### Dataset content ###
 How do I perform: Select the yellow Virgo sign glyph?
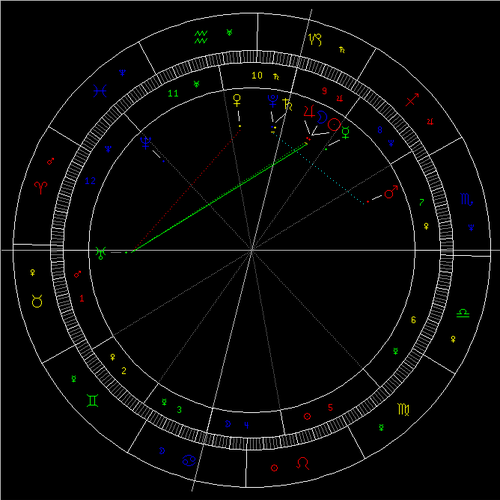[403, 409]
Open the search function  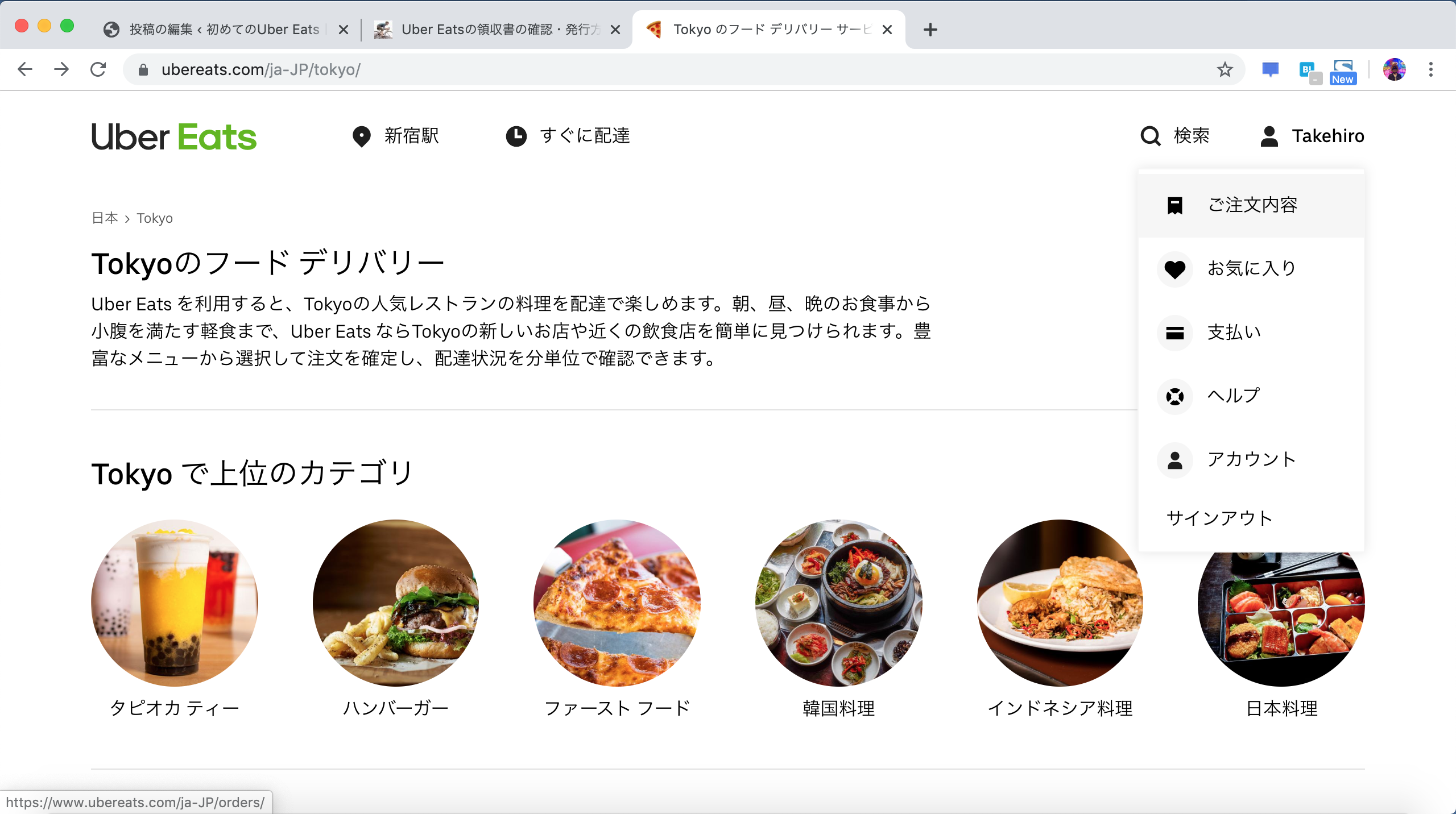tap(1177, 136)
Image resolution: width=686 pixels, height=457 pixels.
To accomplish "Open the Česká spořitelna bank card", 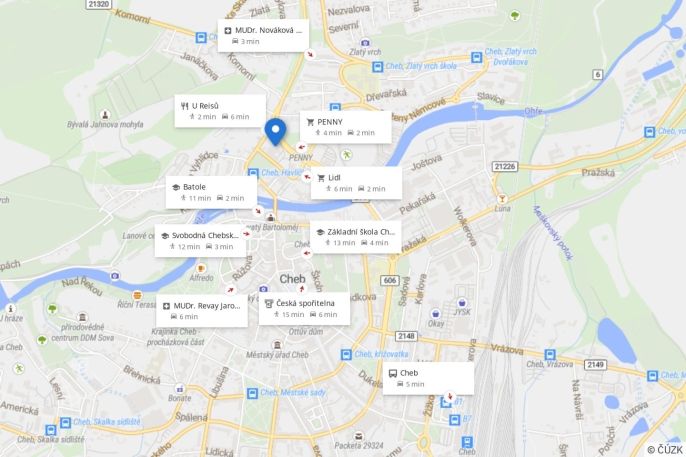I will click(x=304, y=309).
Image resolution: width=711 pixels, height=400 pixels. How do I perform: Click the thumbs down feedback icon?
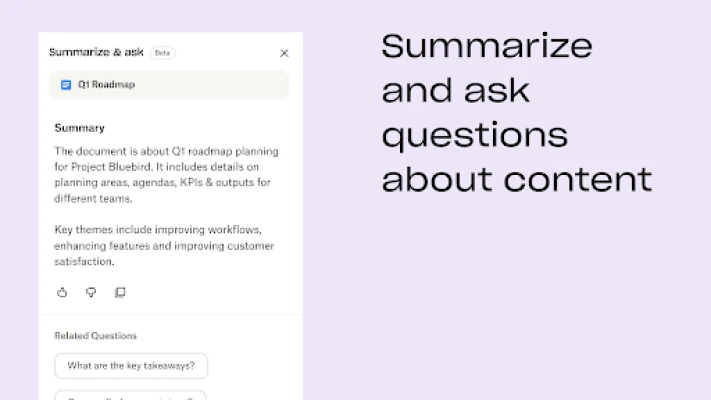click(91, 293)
###
Only the lines from the line with "Image resolution: width=711" through the final line of the material belong in the answer, copied exactly and without pictures.

Image resolution: width=711 pixels, height=400 pixels. How do I perform: Click the thumbs down feedback icon?
click(91, 293)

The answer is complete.